A research team from the Petroleum Center at Skoltech and other institutions continues a series of studies exploring bottom sediments and subsea permafrost in the Arctic. The new paper, published in the Marine and Petroleum Geology journal, compiles data from expeditions and introduces new results of bottom sediment studies in the Arctic seas (the Kara Sea, Laptev Sea, and East Siberian Sea) focusing on their temperature characteristics and reasons behind their formation. Researchers contribute to the Arctic exploration and provide insights into the global warming challenges.

The Earth’s climate keeps changing, which is escalated not only by human activity and carbon dioxide emission, but also by methane entering the atmosphere in large proportions. Cattle breeding is considered its key source, but it also increasingly comes from wetland ecosystems and results from the natural degasation of the Earth. The greenhouse effect of methane is much higher than that of carbon dioxide. According to the Intergovernmental Panel on Climate Change established for evaluating the influence of human activity on global warming, within 100 years the share of methane in global climate change is expected to be 28 times higher compared with carbon dioxide.  

The Arctic region is extensively developed by many countries.
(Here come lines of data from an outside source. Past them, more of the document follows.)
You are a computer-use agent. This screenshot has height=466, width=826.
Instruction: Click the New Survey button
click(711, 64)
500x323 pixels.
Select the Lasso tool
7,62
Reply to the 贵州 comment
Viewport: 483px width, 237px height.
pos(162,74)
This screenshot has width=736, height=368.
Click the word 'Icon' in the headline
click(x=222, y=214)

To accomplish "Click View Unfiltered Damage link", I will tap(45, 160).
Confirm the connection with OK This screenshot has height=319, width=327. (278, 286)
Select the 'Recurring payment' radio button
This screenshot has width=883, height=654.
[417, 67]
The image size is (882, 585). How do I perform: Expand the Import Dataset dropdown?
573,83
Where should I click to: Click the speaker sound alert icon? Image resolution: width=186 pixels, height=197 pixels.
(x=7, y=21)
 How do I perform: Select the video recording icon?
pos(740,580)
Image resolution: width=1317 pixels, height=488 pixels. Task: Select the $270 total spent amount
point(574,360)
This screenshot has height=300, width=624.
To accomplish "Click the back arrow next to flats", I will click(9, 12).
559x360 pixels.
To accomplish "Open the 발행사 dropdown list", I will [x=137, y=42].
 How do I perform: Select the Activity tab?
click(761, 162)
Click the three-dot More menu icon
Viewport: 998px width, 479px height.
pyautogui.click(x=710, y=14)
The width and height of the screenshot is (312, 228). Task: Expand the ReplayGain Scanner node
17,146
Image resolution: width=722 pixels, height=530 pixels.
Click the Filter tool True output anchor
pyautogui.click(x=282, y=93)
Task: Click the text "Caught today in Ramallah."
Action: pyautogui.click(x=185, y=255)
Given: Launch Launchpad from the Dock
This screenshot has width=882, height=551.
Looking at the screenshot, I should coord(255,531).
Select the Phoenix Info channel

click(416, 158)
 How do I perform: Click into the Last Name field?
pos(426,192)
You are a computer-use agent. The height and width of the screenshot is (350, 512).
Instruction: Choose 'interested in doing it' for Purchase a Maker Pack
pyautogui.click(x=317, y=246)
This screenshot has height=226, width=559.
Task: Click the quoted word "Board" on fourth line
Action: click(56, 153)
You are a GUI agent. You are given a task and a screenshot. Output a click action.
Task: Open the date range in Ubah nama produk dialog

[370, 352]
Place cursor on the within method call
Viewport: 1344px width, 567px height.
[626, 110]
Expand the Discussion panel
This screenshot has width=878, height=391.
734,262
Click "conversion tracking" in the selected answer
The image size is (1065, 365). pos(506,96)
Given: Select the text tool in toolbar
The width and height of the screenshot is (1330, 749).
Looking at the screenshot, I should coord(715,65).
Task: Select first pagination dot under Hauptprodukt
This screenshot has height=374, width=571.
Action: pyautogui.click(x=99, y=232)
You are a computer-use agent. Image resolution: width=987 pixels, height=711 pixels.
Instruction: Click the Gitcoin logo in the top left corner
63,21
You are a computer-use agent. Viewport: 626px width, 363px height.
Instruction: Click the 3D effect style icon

As authors argue, more than 80% of its subsea permafrost belong to the Russian Arctic seas — the Laptev Sea, East Siberian Sea, and Chukchi Sea. Subsea permafrost is considered to contain much methane. As a result, when it degrades, methane is released from permafrost to the water column above it and then to the atmosphere. Among its sources are gas hydrates (compounds of water and low-molecular gases forming at a certain temperature and pressure), gas accumulations in the permafrost, and deep-seated gas flows entering through areas of increased permeability and faults. When temperature is rising, gas hydrates start decomposing. It is estimated that decomposition of gas hydrates will produce much more methane than today’s level in the atmosphere.

“We would like to highlight research into bottom sediment temperatures, which is an indirect sign of subsea permafrost. It allows estimating whether the area under study has permafrost and revealing effects from other factors: river flows, undercurrents, decomposition of gas hydrates, and deep heat flows,” says Leading Research Scientist Evgeny Chuvilin from the Petroleum Center.

The authors concluded that bottom sediment temperature in the Arctic seas is discontinuous, especially in the Kara Sea — from +5°C in the west to −1.4°C in the east. High temperatures are due to warm currents from the Barents Sea and effects from large Siberian rivers Ob, Yenisei, and Lena. The distribution of bottom sediment temperatures was put on the map: “We presented not only a table with data, but also a map, where we put temperature and potential borders of the subsea permafrost,” continues Evgeny Chuvilin.

The map of the bottom sediment temperature distribution correlates well with existing maps of subsea permafrost in the Russian Arctic shelf. The lowest bottom sediment temperatures in the Arctic shelf were registered in the Laptev Sea and East Siberian Sea, where, according to indirect evidence, subsea permafrost is as thick as 500-600 meters. Another critical result lies in actual thermophysical parameters of bottom sediments. They are necessary for forecast calculations — including those exploring how climate influences degradation of subsea permafrost.

“We reveal all our actual data and are open to discussions. If someone does not agree with our interpretations, they are welcome to process our data themselves. An approach like that is appreciated in the academic community,” argues the leading author of the study, Senior Research Scientist Boris Bukhanov from the Petroleum Center.

Now, researchers are planning to continue their work in the eastern part of the Arctic: “We aim to study the Laptev Sea. We would like to analyze the areas of active methane emission and how it is associated with temperatures. Also, we need more information about underwater gas hydrates — a huge source of methane,” concludes Evgeny Chuvilin.